» RECORDS PROVIDED
#####
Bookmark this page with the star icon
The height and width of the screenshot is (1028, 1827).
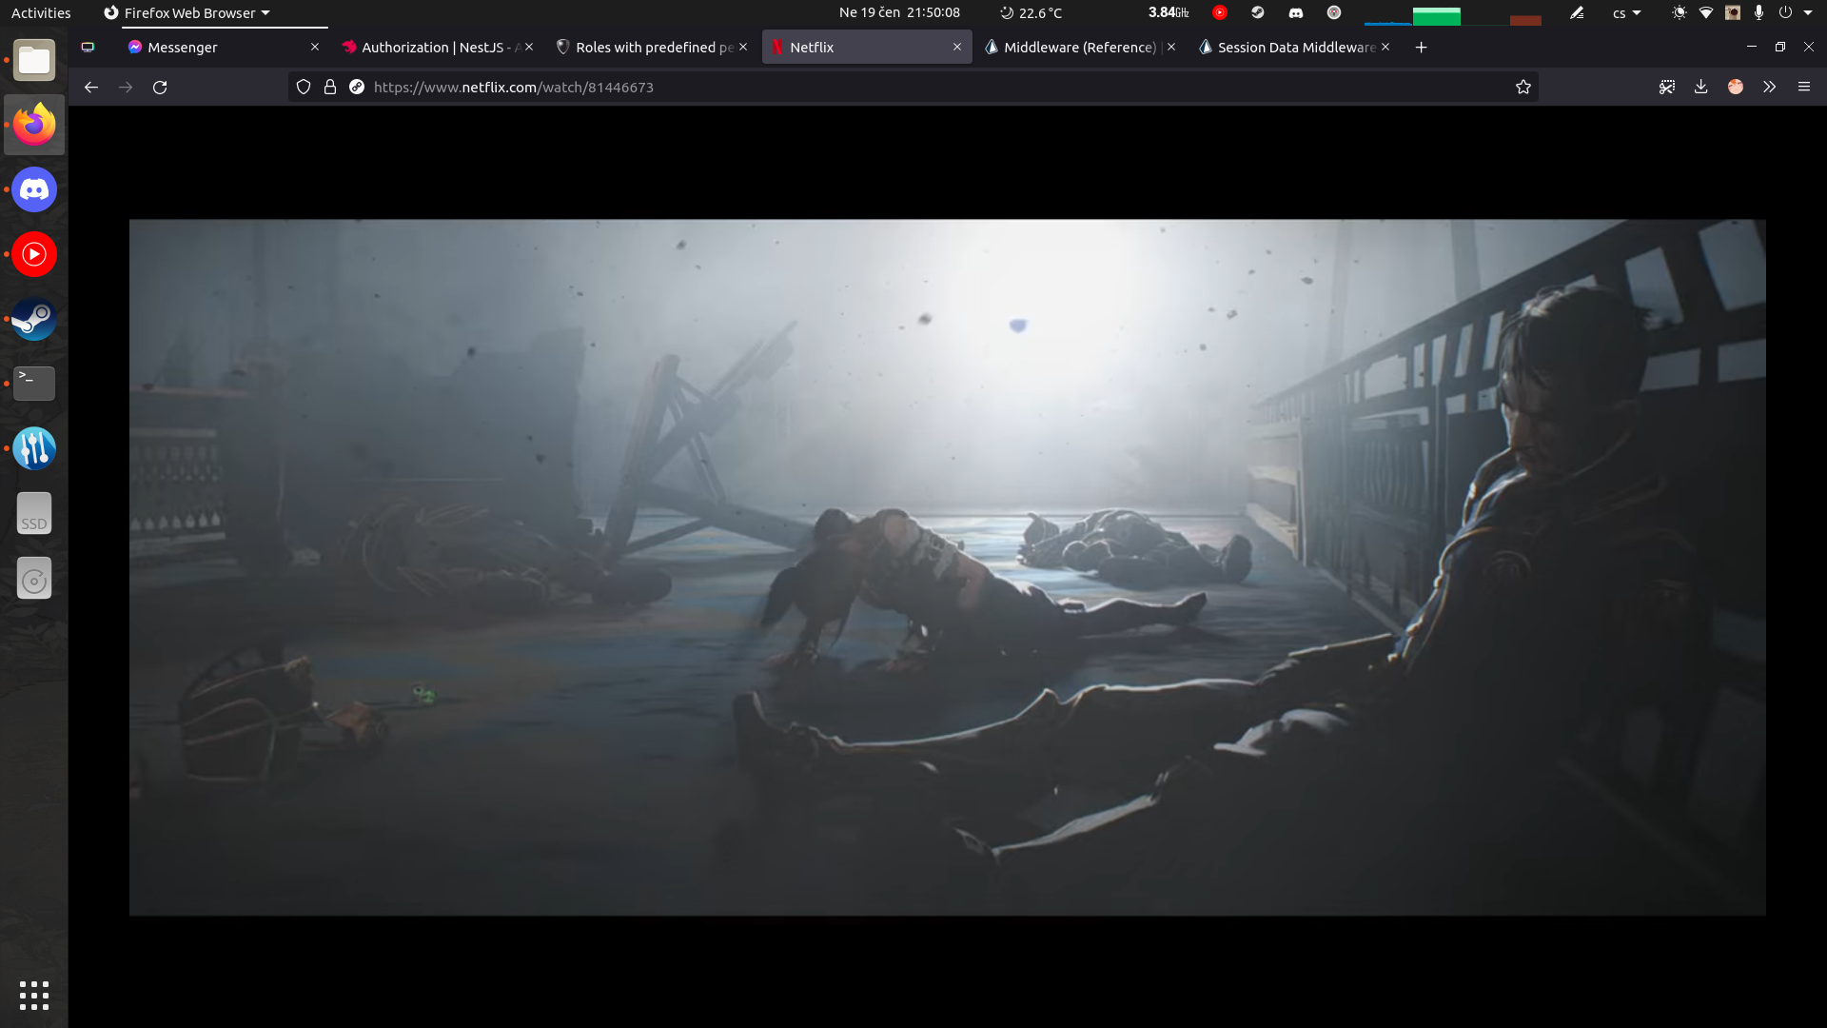click(1523, 87)

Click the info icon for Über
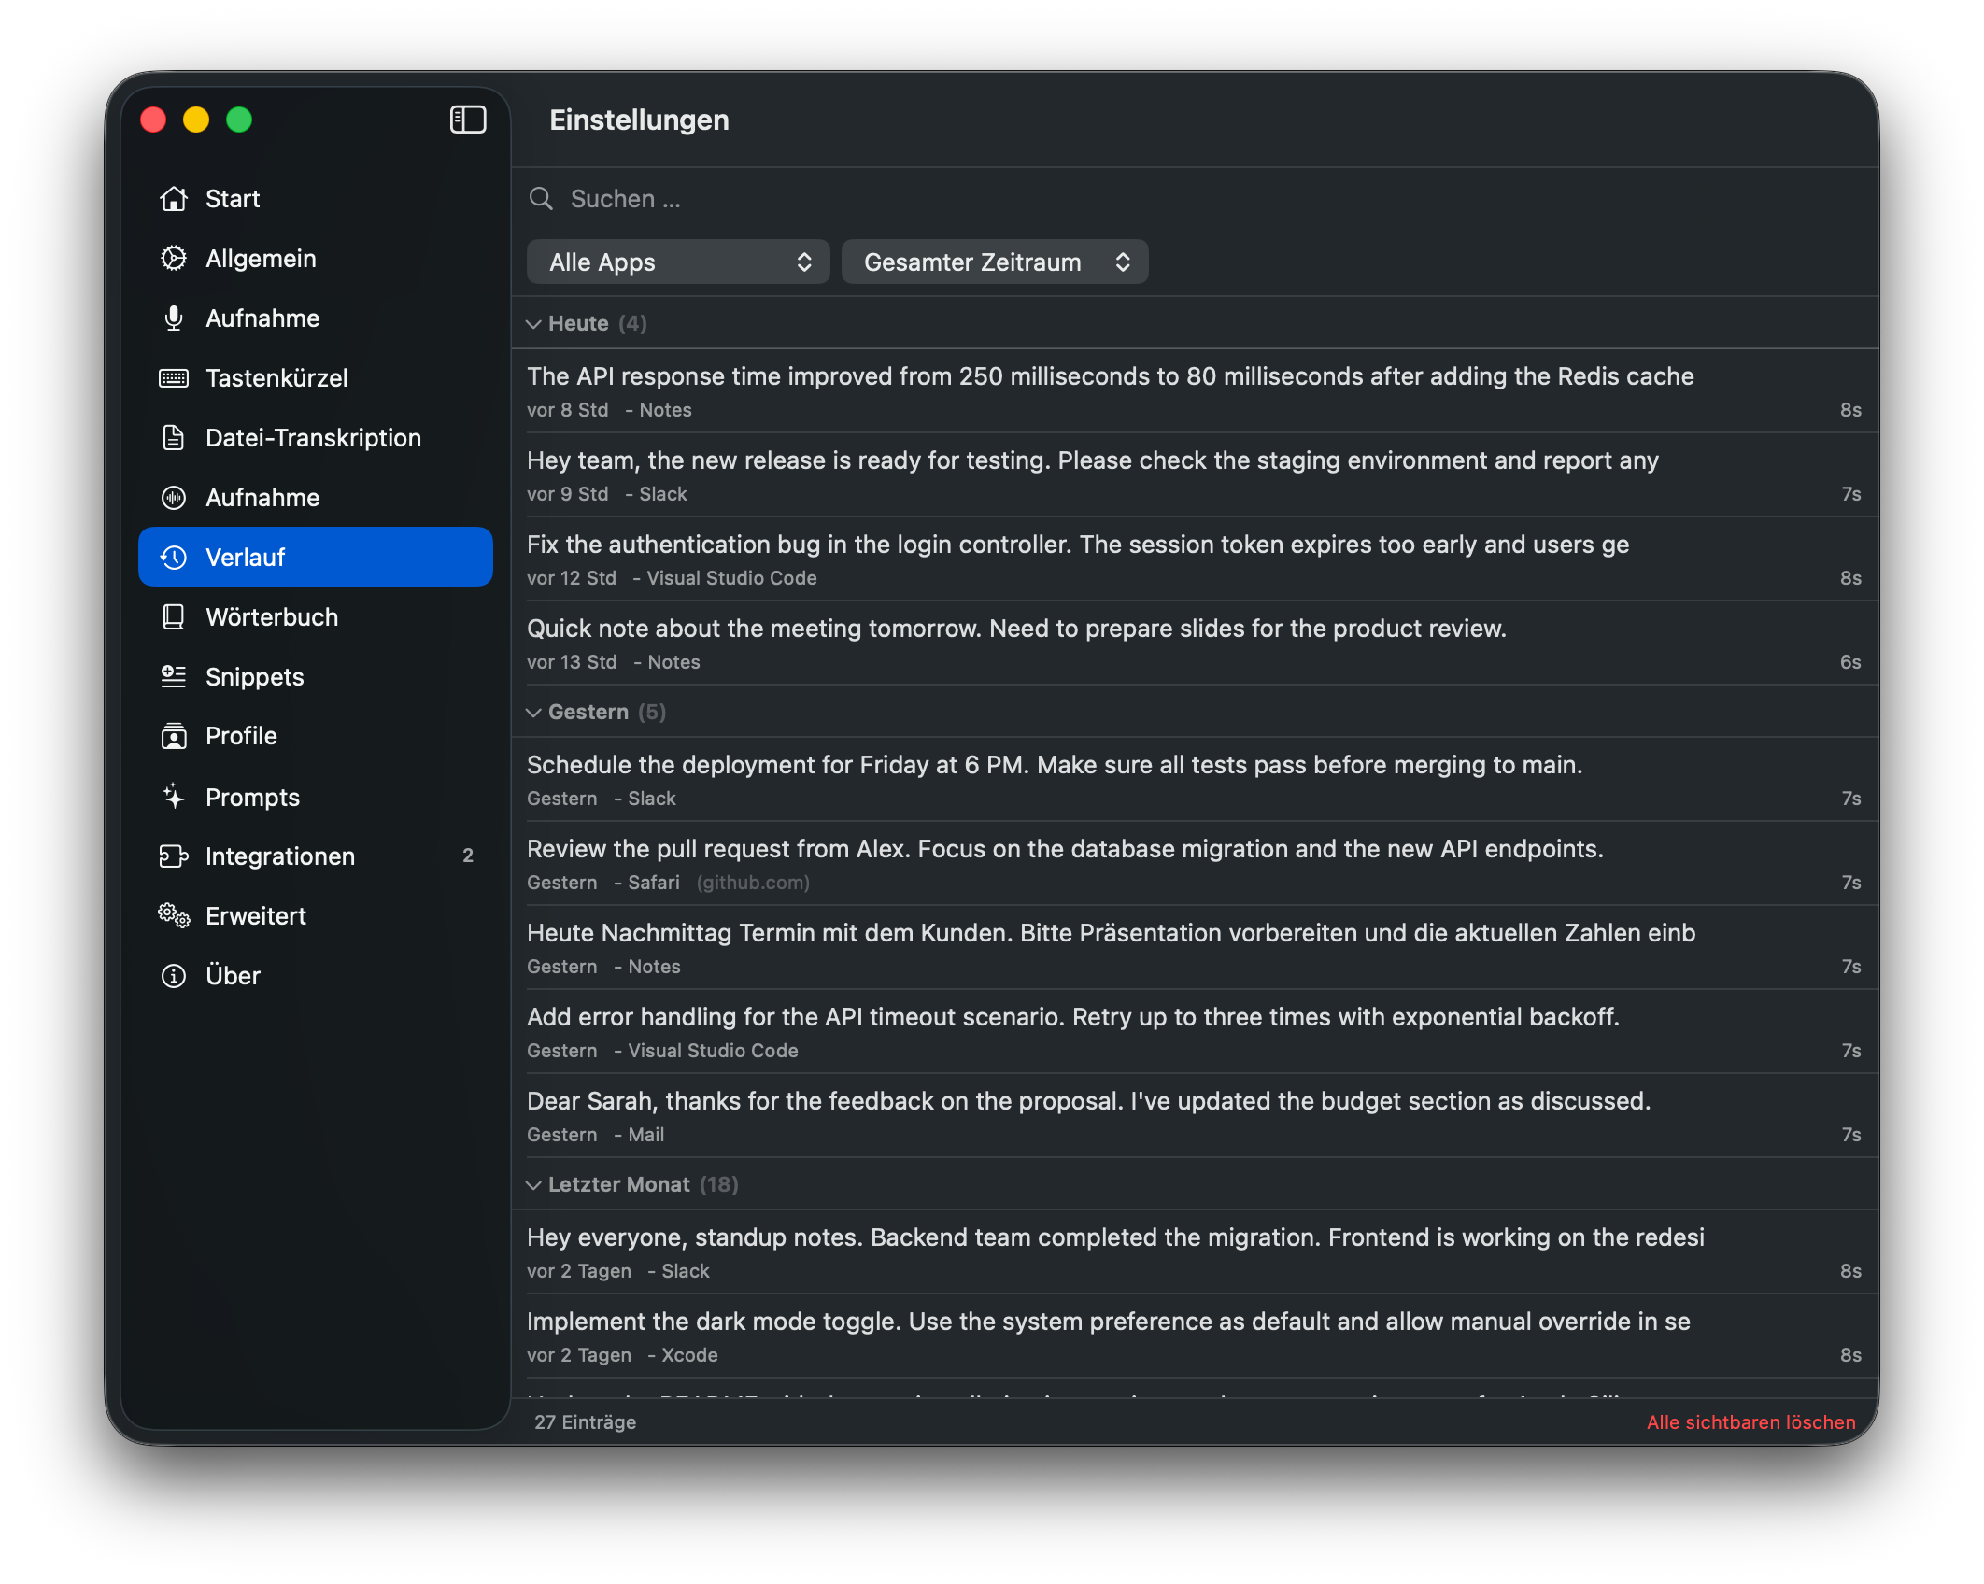174,976
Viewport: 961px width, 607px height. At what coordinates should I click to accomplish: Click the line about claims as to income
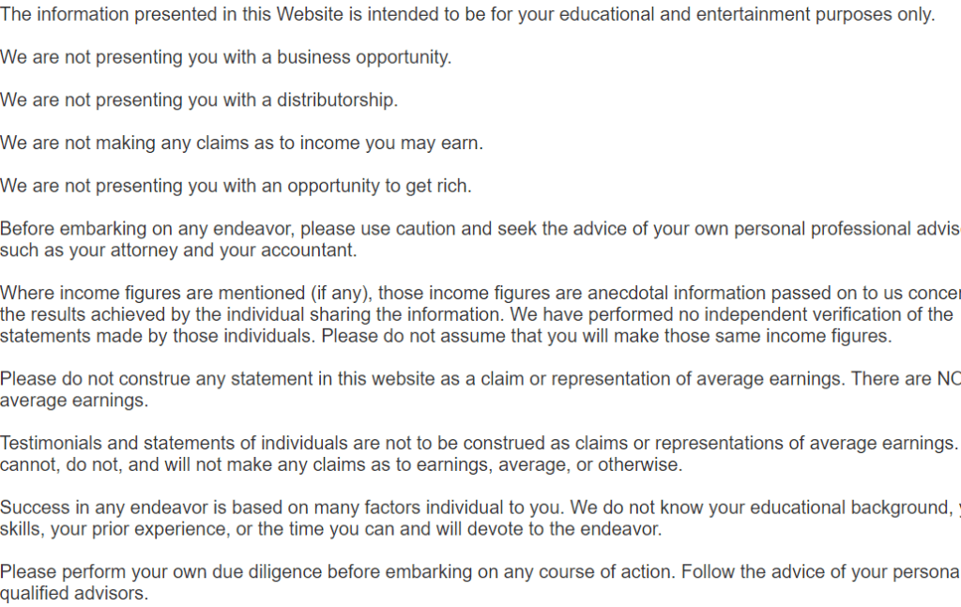(241, 143)
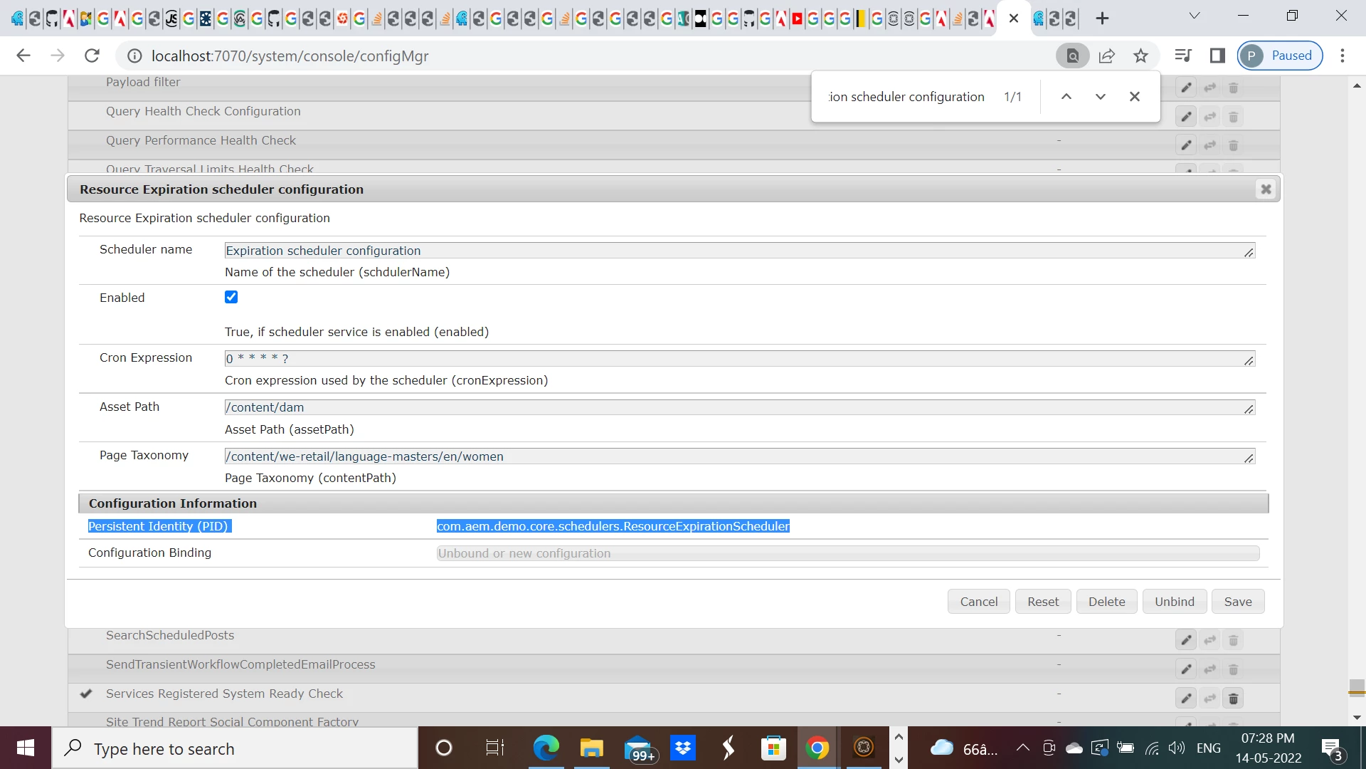Close the scheduler configuration dialog X
Viewport: 1366px width, 769px height.
click(x=1266, y=189)
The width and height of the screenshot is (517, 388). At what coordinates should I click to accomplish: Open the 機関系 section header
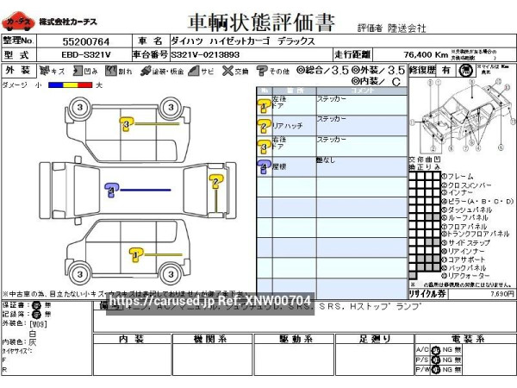pos(209,338)
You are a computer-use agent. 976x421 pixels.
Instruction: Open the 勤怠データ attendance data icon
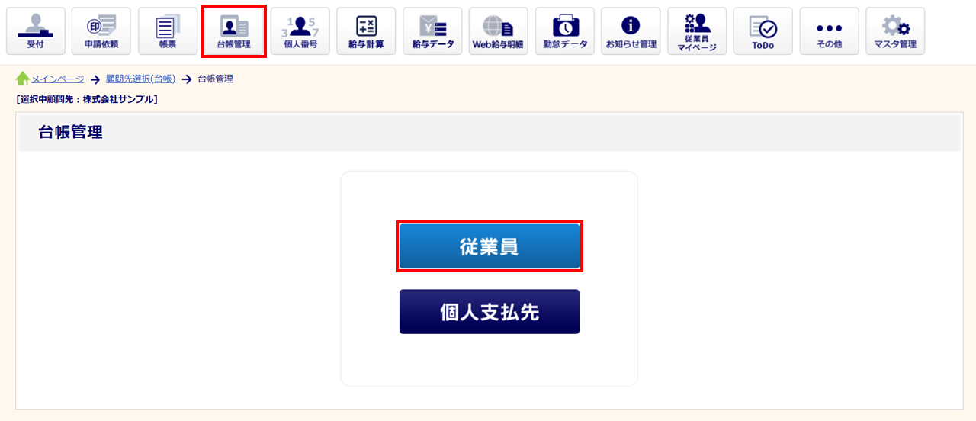pos(565,31)
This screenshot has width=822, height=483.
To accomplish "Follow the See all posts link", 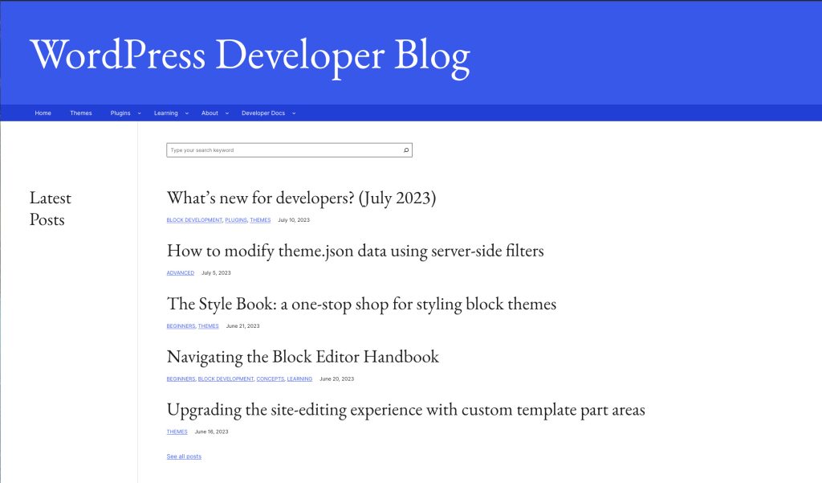I will 184,456.
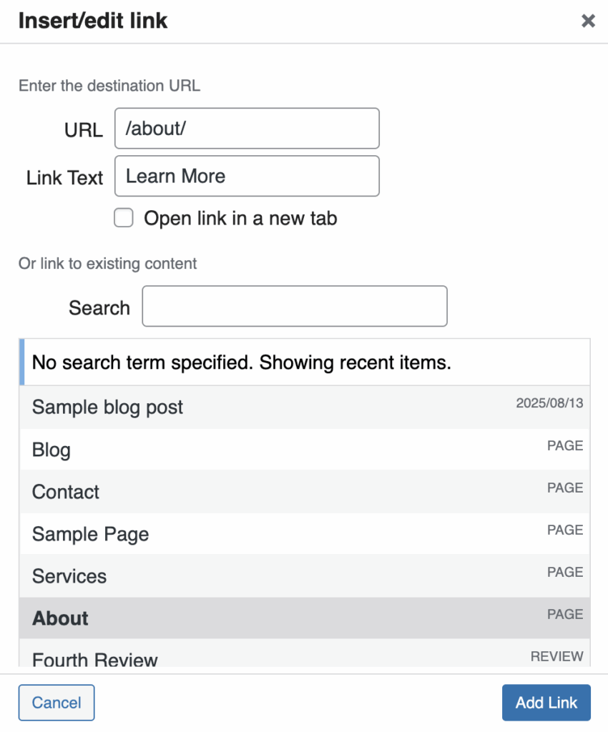Click the Or link to existing content heading

tap(107, 264)
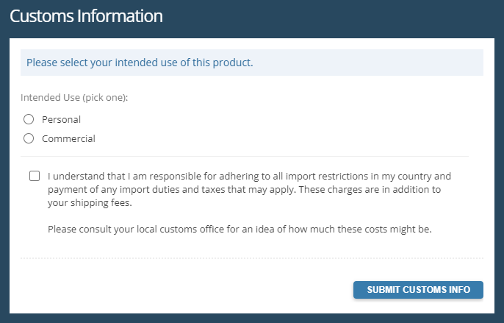Click the Customs Information heading
The image size is (504, 323).
coord(86,15)
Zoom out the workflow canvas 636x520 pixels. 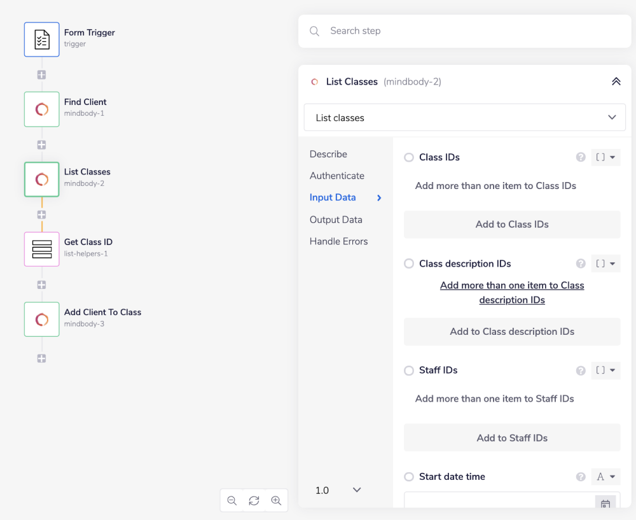point(232,501)
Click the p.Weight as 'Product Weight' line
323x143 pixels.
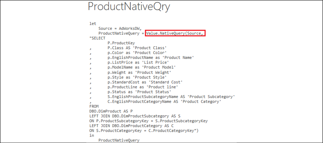(x=139, y=72)
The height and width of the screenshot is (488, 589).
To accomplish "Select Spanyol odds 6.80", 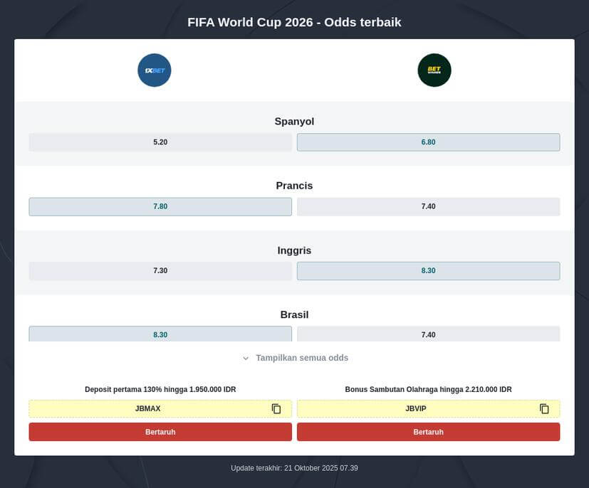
#####
» GOAL
Reproduce the records word for word, starting at the first line and ending at the line that contains "pos(209,338)". Omit the pictures from your copy.

» ANSWER TO THIS TASK
Bookmark this page with the star icon
The height and width of the screenshot is (1028, 1827).
click(1523, 87)

Click the info icon for Über
174,976
Viewport: 961px width, 607px height. At what coordinates should I click to accomplish: Click the line about claims as to income
(241, 143)
Close the scheduler configuration dialog X
Viewport: 1366px width, 769px height.
click(x=1266, y=189)
The width and height of the screenshot is (517, 388). At what coordinates should I click to accomplish: Open the 機関系 section header
pos(209,338)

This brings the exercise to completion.